I thought Vanguard missed the mark with the two environmental, social, and governance exchange-traded funds it launched last September. That's because Vanguard ESG U.S. Stock ETF ESGV and Vanguard ESG International Stock ETF VSGX focus on exclusionary screening rather than on positive ESG integration.
The typical passive ESG fund tracks an index that is constructed using company-level ESG analytics to tilt its portfolio toward companies that are doing a better job addressing the material ESG risks and opportunities facing their businesses. The Vanguard ETFs, however, don't reflect an ESG integration approach. They are throwbacks, evoking the pre-ESG era when "socially responsible" portfolios employed a more limited negative-screening approach that excluded companies based on their products or practices.
I was pleasantly surprised, however, to read Vanguard's announcement of its latest foray into sustainable investing with its recent filing for Vanguard Global ESG Select Stock. This will be an actively managed offering subadvised by Wellington Management, which manages the $100 billion Vanguard Wellington VWELX and runs more than $350 billion in various mandates for Vanguard.
The new fund will focus on 40 or so companies that Wellington believes "demonstrate exemplary long-standing ESG practices and have strong business fundamentals and management teams with proven track records of good capital-allocation decisions for shareholders." The fund expects to hold stocks over "an extended time horizon, resulting in low portfolio turnover."
Importantly, the plan is for Wellington to be an active owner, as well: "In addition to investment advisory responsibilities, Wellington Management will be responsible for governance activities for the fund. This will enable the fund managers to fully integrate proxy voting and company engagements into the fund's investment strategy."

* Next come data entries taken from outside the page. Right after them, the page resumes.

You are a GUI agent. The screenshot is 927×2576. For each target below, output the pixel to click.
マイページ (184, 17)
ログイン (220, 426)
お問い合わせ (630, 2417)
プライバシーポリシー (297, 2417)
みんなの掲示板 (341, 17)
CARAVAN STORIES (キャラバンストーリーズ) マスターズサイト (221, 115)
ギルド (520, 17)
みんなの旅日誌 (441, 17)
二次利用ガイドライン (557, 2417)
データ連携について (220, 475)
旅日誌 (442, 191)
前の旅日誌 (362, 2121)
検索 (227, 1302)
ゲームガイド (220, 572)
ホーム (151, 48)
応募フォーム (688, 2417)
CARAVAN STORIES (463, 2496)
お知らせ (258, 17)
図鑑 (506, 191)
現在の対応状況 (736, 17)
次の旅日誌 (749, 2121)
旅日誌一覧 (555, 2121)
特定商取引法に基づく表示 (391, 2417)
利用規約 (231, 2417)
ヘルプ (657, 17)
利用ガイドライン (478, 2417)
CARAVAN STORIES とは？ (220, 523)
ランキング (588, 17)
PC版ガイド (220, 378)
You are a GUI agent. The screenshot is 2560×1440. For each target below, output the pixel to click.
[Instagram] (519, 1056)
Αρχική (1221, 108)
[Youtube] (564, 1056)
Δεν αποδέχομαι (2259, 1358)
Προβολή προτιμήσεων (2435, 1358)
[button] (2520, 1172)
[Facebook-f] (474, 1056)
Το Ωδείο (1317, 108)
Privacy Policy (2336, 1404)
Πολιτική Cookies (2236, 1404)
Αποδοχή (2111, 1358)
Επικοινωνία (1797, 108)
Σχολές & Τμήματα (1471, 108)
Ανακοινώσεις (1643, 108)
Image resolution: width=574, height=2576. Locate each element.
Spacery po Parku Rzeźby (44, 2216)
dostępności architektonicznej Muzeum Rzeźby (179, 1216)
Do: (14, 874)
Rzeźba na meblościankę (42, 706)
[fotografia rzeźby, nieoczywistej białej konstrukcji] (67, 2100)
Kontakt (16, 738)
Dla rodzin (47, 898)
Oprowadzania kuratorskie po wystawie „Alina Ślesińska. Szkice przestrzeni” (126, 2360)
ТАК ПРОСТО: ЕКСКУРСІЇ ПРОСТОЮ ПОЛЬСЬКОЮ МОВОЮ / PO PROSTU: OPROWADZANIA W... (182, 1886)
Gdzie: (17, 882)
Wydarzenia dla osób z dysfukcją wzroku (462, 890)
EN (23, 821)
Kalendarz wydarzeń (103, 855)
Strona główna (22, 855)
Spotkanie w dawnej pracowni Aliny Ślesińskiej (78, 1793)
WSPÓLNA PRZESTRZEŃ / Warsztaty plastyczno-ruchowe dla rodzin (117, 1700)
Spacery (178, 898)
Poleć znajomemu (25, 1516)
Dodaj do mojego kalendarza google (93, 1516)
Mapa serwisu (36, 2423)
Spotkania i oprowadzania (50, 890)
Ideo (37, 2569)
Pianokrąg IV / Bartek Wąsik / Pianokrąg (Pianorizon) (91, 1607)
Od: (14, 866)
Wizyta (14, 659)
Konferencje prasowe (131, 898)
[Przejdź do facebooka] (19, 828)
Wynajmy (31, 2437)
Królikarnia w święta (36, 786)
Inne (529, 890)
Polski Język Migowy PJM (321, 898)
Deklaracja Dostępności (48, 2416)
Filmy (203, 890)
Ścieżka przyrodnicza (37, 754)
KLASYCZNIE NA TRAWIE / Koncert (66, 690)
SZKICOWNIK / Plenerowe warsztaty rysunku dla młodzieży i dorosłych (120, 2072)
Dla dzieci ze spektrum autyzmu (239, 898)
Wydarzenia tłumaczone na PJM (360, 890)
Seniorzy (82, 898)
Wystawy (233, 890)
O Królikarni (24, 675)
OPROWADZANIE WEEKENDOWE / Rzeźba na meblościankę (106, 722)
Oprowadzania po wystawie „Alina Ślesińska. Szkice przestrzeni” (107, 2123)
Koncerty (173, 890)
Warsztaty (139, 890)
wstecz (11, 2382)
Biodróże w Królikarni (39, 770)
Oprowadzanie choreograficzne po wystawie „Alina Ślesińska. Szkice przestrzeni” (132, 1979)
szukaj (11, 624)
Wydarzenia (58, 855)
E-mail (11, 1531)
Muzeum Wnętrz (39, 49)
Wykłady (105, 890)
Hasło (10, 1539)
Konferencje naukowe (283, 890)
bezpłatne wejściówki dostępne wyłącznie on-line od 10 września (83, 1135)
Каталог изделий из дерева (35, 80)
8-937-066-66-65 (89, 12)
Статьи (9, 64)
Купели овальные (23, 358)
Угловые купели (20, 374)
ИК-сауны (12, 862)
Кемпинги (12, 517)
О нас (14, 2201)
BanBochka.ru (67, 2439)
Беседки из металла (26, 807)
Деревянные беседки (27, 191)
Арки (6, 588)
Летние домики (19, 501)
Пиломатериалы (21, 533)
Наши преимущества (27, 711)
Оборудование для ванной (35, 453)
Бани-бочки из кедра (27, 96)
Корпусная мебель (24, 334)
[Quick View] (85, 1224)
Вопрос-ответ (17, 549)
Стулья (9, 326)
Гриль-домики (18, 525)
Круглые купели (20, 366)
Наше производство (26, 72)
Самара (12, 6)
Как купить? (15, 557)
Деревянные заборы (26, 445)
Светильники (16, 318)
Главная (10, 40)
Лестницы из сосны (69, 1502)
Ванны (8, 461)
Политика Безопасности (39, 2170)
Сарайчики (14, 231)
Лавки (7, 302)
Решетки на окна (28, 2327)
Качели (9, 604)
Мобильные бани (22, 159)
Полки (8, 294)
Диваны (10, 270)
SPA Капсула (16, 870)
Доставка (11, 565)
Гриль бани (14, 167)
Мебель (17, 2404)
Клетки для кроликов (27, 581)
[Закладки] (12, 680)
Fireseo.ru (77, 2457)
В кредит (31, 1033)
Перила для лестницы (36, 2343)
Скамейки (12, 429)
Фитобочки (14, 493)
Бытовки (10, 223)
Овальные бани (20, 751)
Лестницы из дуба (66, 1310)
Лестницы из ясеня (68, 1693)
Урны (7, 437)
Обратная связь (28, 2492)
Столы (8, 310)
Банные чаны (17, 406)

I like the promise of active ownership and the idea of a compact portfolio of long-term holdings. Too many active managers water down their portfolios with weak-conviction stocks. That tendency can especially work against ESG portfolios, which often end up looking not all that different from conventional ones. A low-turnover portfolio of high-conviction stocks of companies that are committed to sustainability is likely to resonate with sustainable investors.
While its ESG work has been largely under the radar, Wellington is a top-quality manager that can be expected to implement ESG in a thoughtful way. It has already integrated ESG analysis firmwide. In addition, Wellington subadvises two sustainable funds for Hartford, its other longtime fund partner: Hartford Global Impact HGXAX and Hartford Environmental Opportunities HEOMX. Neither fund focuses on ESG integration quite like the new offering will, but both are in the vicinity with their emphases on impact and environmental opportunities.
Some Caveats It's worth noting that Wellington was not successful as a longtime subadvisor to Domini Impact Equity DSEFX, a relationship that ended last year. But that involved its quant team trying to implement an optimized version of what used to be the Domini Social Index, so that experience appears to have little bearing on the new Vanguard fund.
Mark Mandel and Yolanda Courtines will comanage the fund, and while the two have years of portfolio-management experience, this appears to be their first serious dive into ESG investing.
I also have a quibble with the fund's global-equity focus. Global-equity funds can be hard to fit into the typical asset allocation used by U.S. investors, which has separate allocations to U.S. equity and non-U.S. equity. That makes it more straightforward to use U.S.-focused strategies to fill a U.S. equity allocation and non-U.S. strategies for a non-U.S. equity allocation. Moreover, U.S. investors already have 25 ESG integration or impact funds from which to choose that are in the world large-stock Morningstar Category.
But, because we're talking about Vanguard, these caveats are not likely to stop investors from flocking to the new fund, which will also be cheaper than virtually all of its actively managed peers, whether ESG-focused or not. The Admiral shares will have an expense ratio of 0.45%, and the Investor shares 0.55%. The average expense ratio in the world large-cap stock category for institutional share classes, which are generally the cheapest type, is 0.88%.
Those "throwback" Vanguard ETFs each have around $250 million in assets after only six months. Of course, they're passive funds, but with all this new offering has going for it out of the gate--low fees, a quality subadvisor, and a well-conceived approach to ESG--I expect successful asset-gathering, for sure. We'll see if Mandel and Courtines can execute successfully once the fund launches midyear.
Jon Hale has been researching the fund industry since 1995. He is Morningstar’s director of ESG research for the Americas and a member of Morningstar's investment research department. While Morningstar typically agrees with the views Jon expresses on ESG matters, they represent his own views.